> _Work request_
Copy out the data that follows exactly, leaving out no line.

[Data records Boundary: Start]

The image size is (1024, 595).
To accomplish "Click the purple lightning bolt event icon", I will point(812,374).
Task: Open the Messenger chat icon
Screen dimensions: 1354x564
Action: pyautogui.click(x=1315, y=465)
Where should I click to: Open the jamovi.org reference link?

[Data records Boundary: End]

> _Answer for the task_
The image size is (1024, 595).
To accomplish "Click the purple lightning bolt event icon", I will point(812,374).
Task: Open the Messenger chat icon
Screen dimensions: 1354x564
Action: pyautogui.click(x=1315, y=465)
Where should I click to: Open the jamovi.org reference link?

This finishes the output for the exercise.